AUSGANGSTEXT:
####################

Konsumenten sind heute smarte Könige. Nie war die Produkt- und Händlerauswahl vielfältiger. Hier adäquate Angebote zu machen, ist für Hersteller und Händler eine Herausforderung. Es gilt, Regeln zu beachten.

Die Zeiten, in denen Markenhersteller primär ihre Alleinstellungsmerkmalen herausstellen mussten, um bei potenziellen Kunden punkten zu können, gehen zu Ende. Für Tjeerd Brenninkmeijer, Executive VP EMEA des Digital Experience Anbieters Bloomreach, stehen wir am Beginn eines "Experience-Zeitalters". In diesem werde nur erfolgreich sein, wer sein Angebot im Hinblick auf Zeitersparnis und zusätzlichen Komfort für den Kunden verbessert.

Doch das ist leichter gesagt, als getan, unterscheiden sich doch die Bedürfnisse der Kunden, die sich nicht mehr so einfach in Zielgruppen unterscheiden lassen. Ein Beispiel: Nach Erhebungen der E-Commerce-Berater von ChannelAdvisor wollen 54 Prozent der Kunden ihre bestellten Waren binnen maximal zwei Tagen erhalten, 85 Prozent jedoch ziehen die kostenlose Lieferung der schnellen vor.

####################

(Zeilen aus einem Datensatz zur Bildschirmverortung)
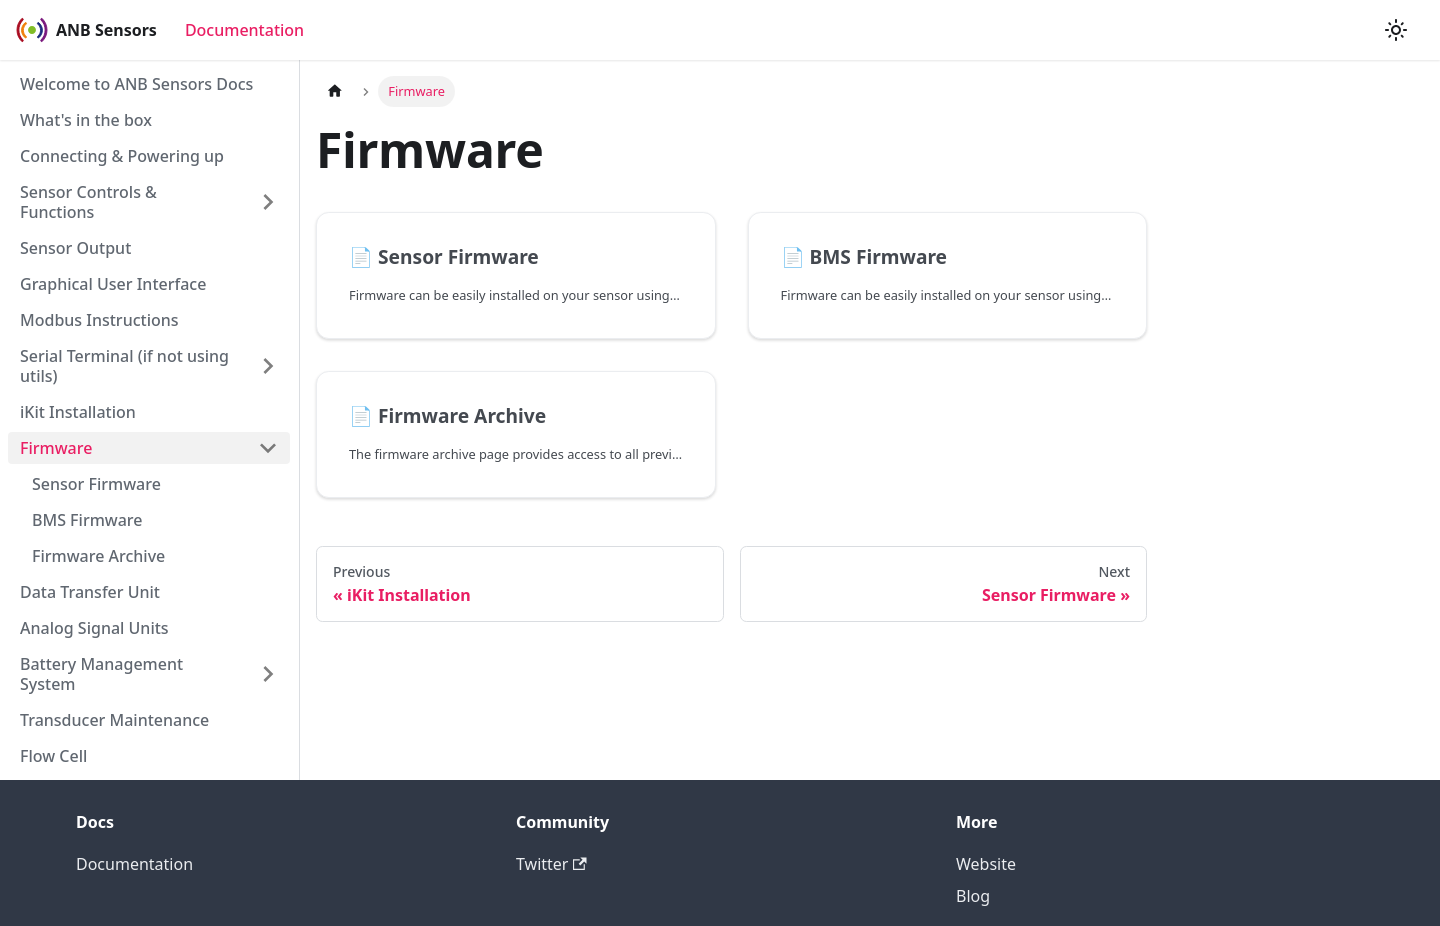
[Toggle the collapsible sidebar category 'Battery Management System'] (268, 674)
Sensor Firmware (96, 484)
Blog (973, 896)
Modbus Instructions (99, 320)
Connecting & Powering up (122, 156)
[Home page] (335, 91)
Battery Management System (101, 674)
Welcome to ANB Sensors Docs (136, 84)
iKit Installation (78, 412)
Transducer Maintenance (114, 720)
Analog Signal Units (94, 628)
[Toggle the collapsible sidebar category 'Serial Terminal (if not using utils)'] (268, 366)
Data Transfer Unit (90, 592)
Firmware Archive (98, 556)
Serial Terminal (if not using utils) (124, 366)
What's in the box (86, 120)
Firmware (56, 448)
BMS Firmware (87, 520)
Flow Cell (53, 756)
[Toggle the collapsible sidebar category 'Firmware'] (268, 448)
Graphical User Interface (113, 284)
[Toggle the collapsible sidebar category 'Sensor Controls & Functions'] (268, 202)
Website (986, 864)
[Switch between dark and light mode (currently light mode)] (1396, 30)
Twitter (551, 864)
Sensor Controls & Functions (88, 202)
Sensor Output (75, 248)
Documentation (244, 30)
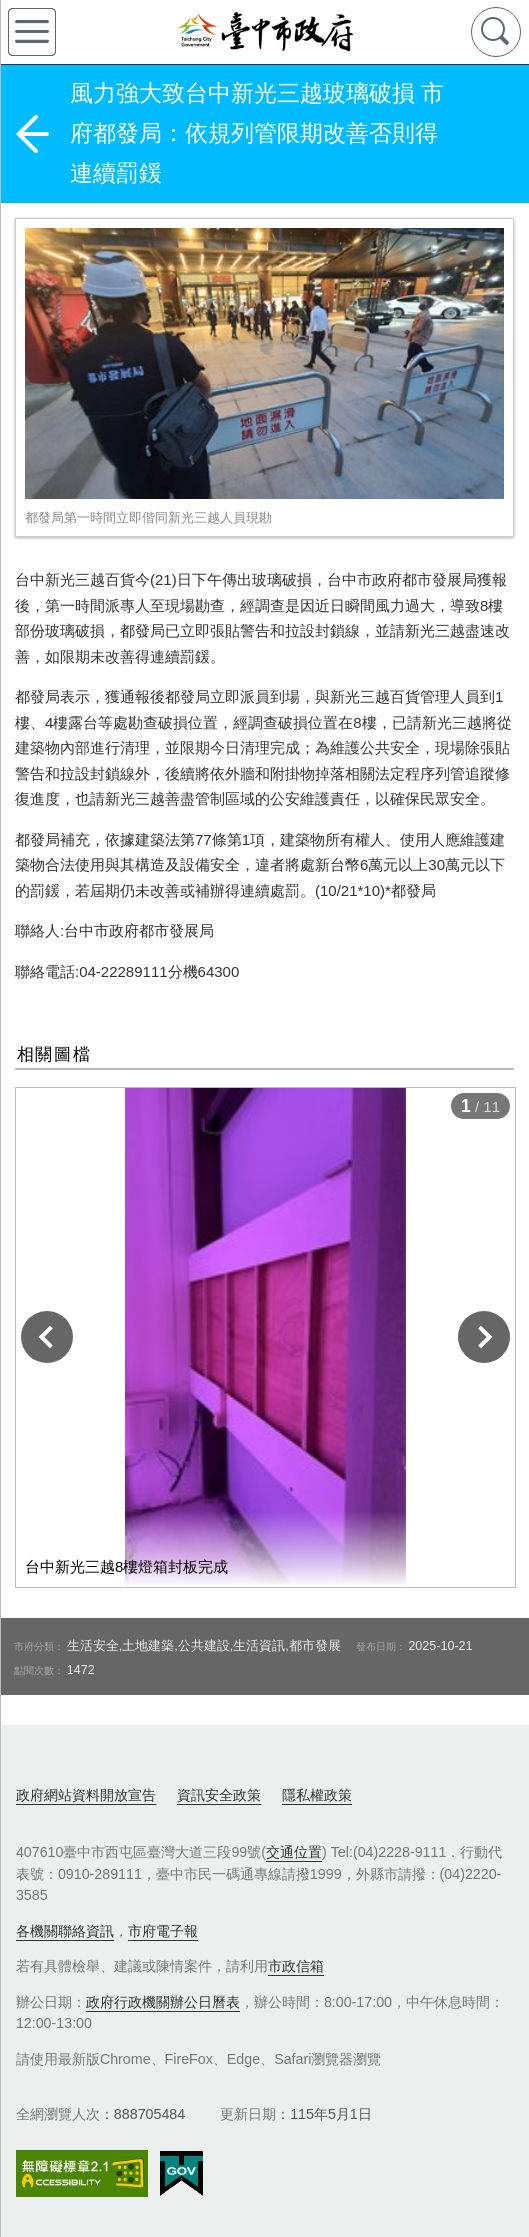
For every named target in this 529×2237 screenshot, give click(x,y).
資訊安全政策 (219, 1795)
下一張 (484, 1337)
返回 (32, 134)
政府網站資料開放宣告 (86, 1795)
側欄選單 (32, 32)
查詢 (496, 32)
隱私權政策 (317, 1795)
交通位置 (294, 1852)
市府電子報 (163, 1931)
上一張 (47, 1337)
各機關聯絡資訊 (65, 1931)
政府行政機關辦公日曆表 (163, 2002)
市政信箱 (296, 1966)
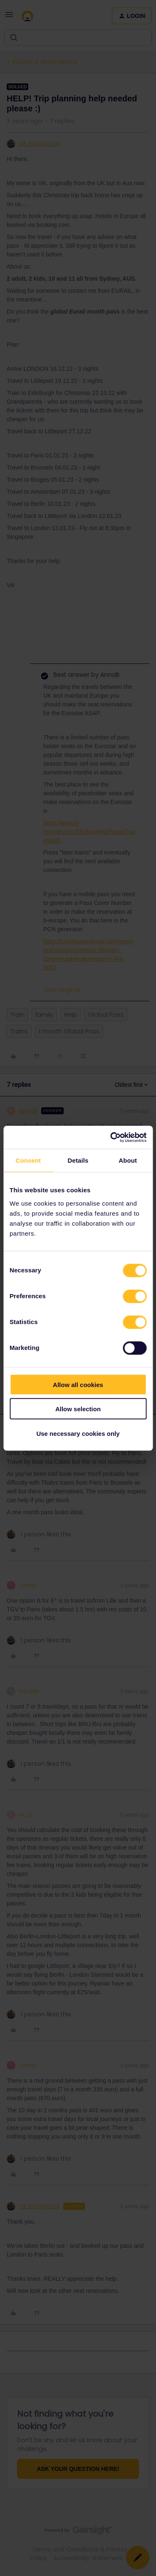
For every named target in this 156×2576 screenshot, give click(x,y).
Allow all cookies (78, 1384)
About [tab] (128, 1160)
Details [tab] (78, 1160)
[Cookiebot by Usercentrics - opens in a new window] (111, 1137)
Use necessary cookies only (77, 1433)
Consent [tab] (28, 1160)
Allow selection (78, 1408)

####################

ZIEL DER ÜBUNG: Wie lautet der Ausgangstext von „Konsumenten sind heute“ bis „Regeln zu beachten.“? Gib diesen Abschnitt wortgetreu wieder. Die Auflistung ist eigenständiges Material und gehört nicht zum Ausgangstext.

ENDERGEBNIS:
Konsumenten sind heute smarte Könige. Nie war die Produkt- und Händlerauswahl vielfältiger. Hier adäquate Angebote zu machen, ist für Hersteller und Händler eine Herausforderung. Es gilt, Regeln zu beachten.